Nel 90% dei casi l’esame strumentale più utilizzato è l’ecografia: rapido, economico e ad oggi spesso auto-prescrivibile.

Sebbene appaia un modo semplice per capire “cos’è che ti fa male”, l’ecografia ha diversi limiti:

  • è fortemente dipendente dall’operatore
  • ha una risoluzione limitata
  • la qualità dell’apparecchio cambia la qualità dell’immagine

Non è per nulla raro vedere quadri di ecografie essere assolutamente “sconfessati” dalla più precisa risonanza magnetica.

La risonanza magnetica è quindi l’esame più preciso che si possa fare per accertarsi dello stato dei tendini, ma……

 

#2 Gli esami servono davvero?

In uno schema ideale, ci aspetteremmo che:

 

  • persone con dolore alla spalla = problemi visibili nella risonanza magnetica
  • persone SENZA dolore alla spalla = nessun problema
  • persone che avevano dolore e ora non ce l’hanno più = problema migliorato nella risonanza

 

La realtà, confermata da innumerevoli studi, ti dice invece che:

 

  • persone con dolore alla spalla = problemi visibili nella risonanza
  • persone SENZA dolore alla spalla = problemi visibili nella risonanza, nelle stesse percentuali di chi ha dolore
  • persone che avevano dolore e ora non ce l’hanno più = risonanza che mostra gli stessi problemi di quando avevano dolore

 

Non male eh?

Sembra paradossale, ma la realtà è questa: non c’è nessuna relazione tra problemi visibili nella risonanza e dolore che avverte la persona.

Una altissima percentuale di persone sopra i 30 anni presenta piccole o medie lesioni tendinee del tutto asintomatiche.

Verrebbe quindi da chiedersi: questi esami servono davvero, visto che i “sani” ed i “malati” presentano gli stessi quadri?

L’interpretazione che devi dare a questi dati è: non bisogna andare in panico di fronte al referto di un esame strumentale.

Gli esami strumentali sono utili ed in molti casi indispensabili, ma non devono rappresentare una “condanna”.

 

Gli esercizi mirati: la terapia più efficace in 3 passi

Ok, giunti a questo punto dovresti aver capito a grandi linee le caratteristiche fondamentali del problema “periartrite”, le sue manifestazioni e i molti punti di domanda che possono sorgere sul capitolo “diagnosi”.

Detto questo, ora manca la parte più importante: come facciamo a risolvere il problema?

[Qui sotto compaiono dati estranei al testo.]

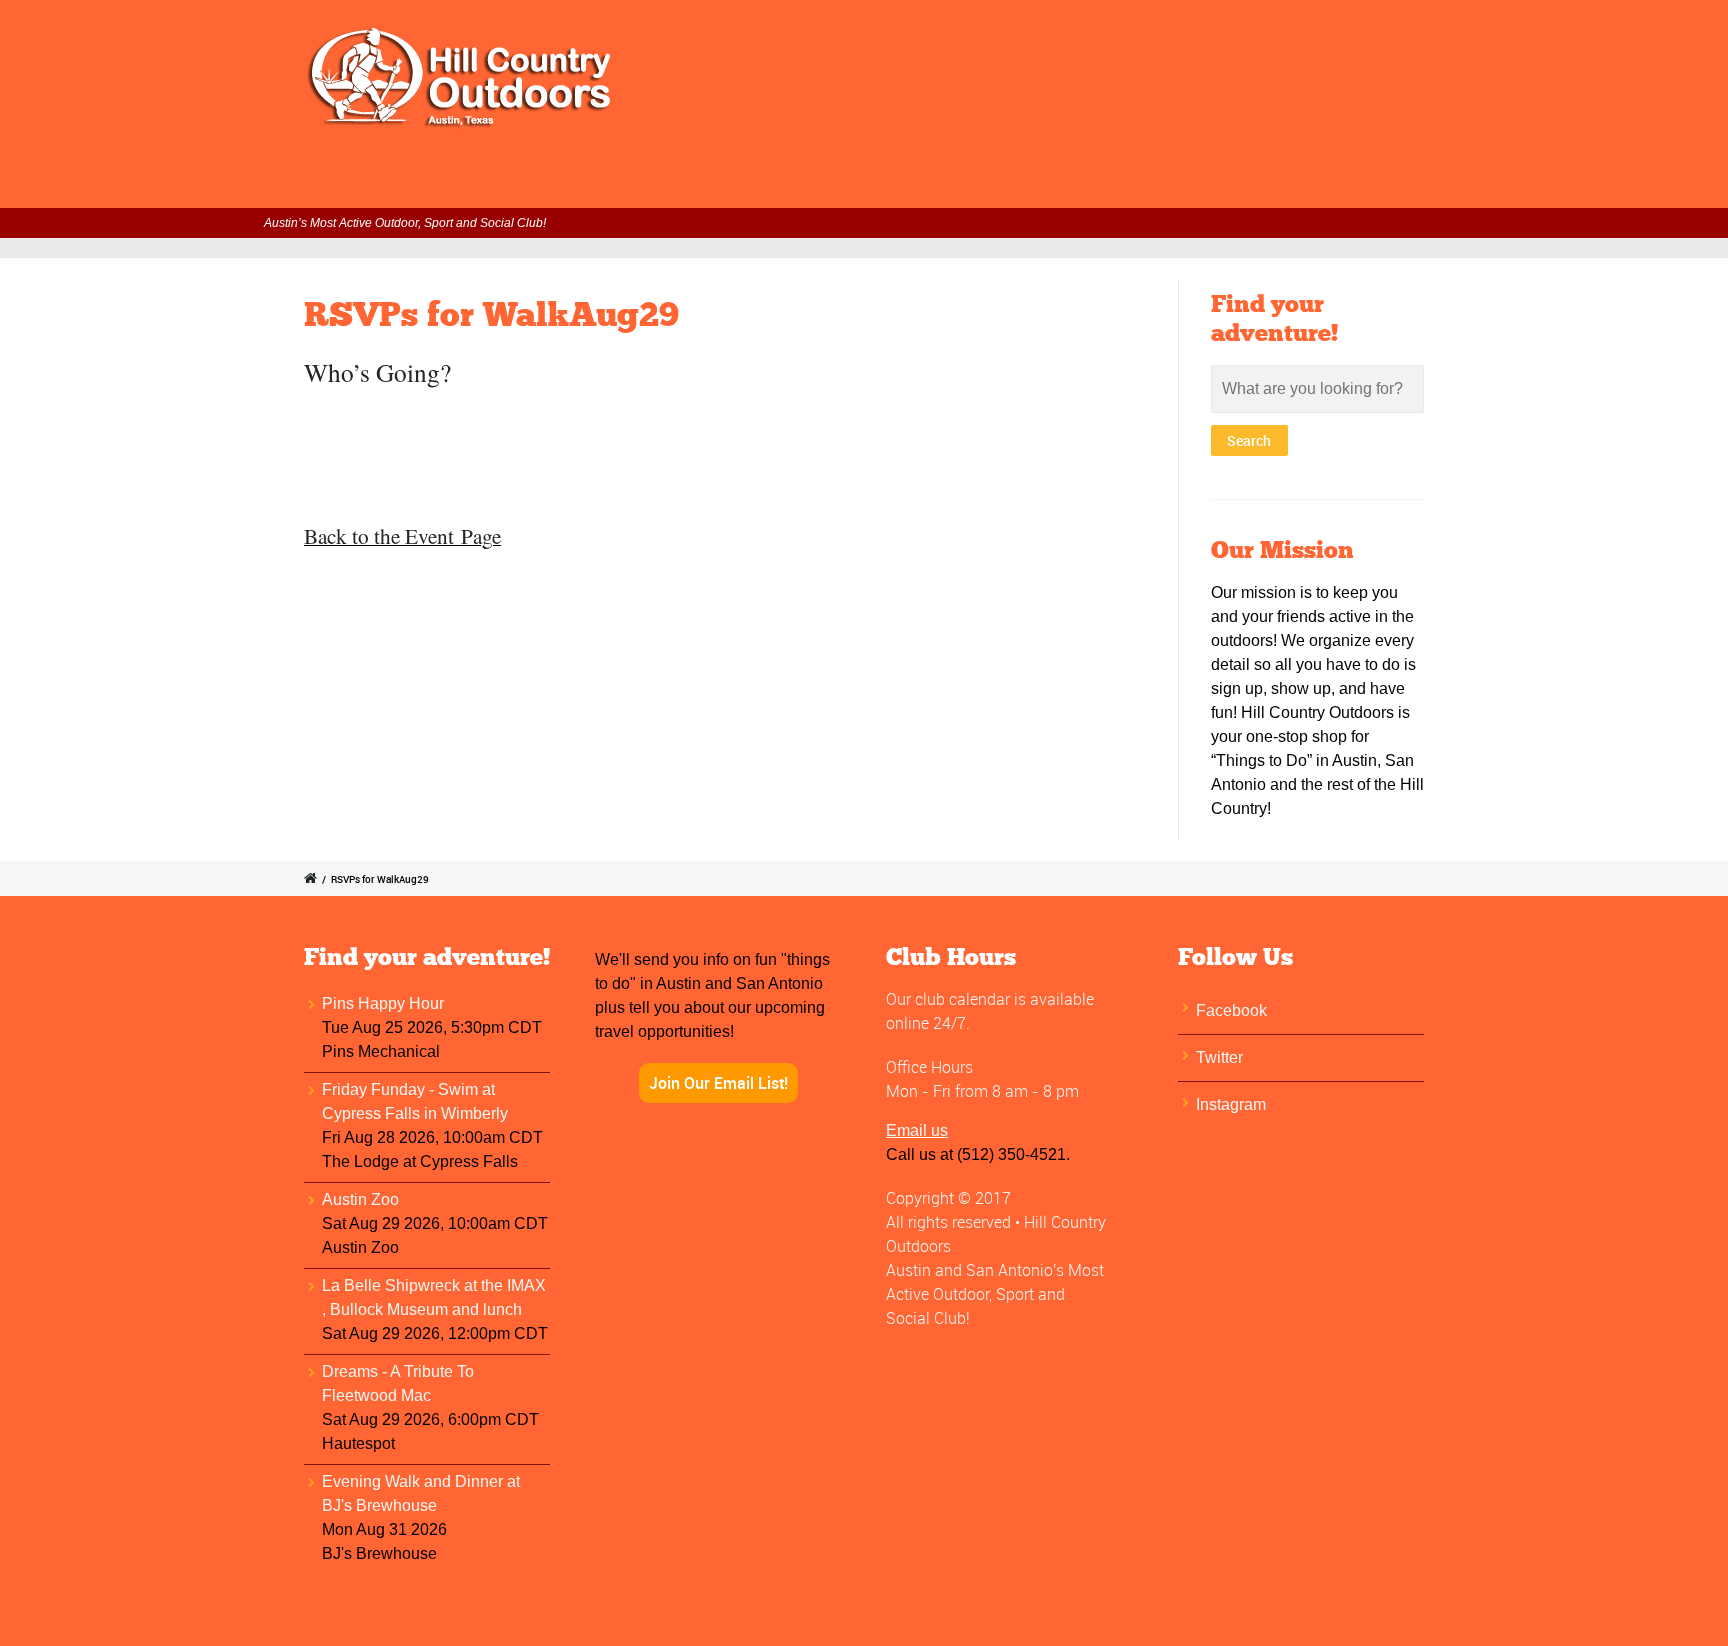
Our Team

Come per ogni problema muscolo scheletrico, le “proposte terapeutiche” sono davvero tantissime.

Le più comuni sono:

  • terapie fisiche (laser, tecar, ultrasuoni)
  • infiltrazioni di farmaci anti infiammatori
  • interventi chirurgici
  • ginnastica riabilitativa

Dati alla mano, secondo una importante revisione di studi dell’università di Sheffield, l’ultima opzione risulta essere la più efficace nel medio-lungo periodo.

Alcuni studi assegnano agli esercizi riabilitativi una efficacia addirittura maggiore rispetto all’intervento chirurgico.

Letteratura scientifica a parte, gli esercizi rieducativi sono una ottima soluzione, perché vanno alla radice del problema.

Solo grazie agli esercizi è infatti possibile irrobustire i tendini e ripristinare una buona dinamica del movimento.

I 3 esercizi che ti propongo sono presi da: “Dolore di spalla: la guida completa”, la mia guida sui problemi alla spalla.

Se ti interessa, scopri la DEMO GRATUITA della mia GUIDA COMPLETA SULLA SPALLA cliccando sull’immagine qui sotto: in questo articolo troverai esercizi “standard”, ma grazie alla guida potrai crearti un piano personalizzato, con esercizi adatti al tuo caso e alle tue abilità motorie.

 

Passo #1: l’esercizio “magico”

Nell’ambito dello stesso studio, l’università di Sheffield ha provato quali differenze ci fossero tra un approccio fisioterapico “completo” ed un approccio “domestico”.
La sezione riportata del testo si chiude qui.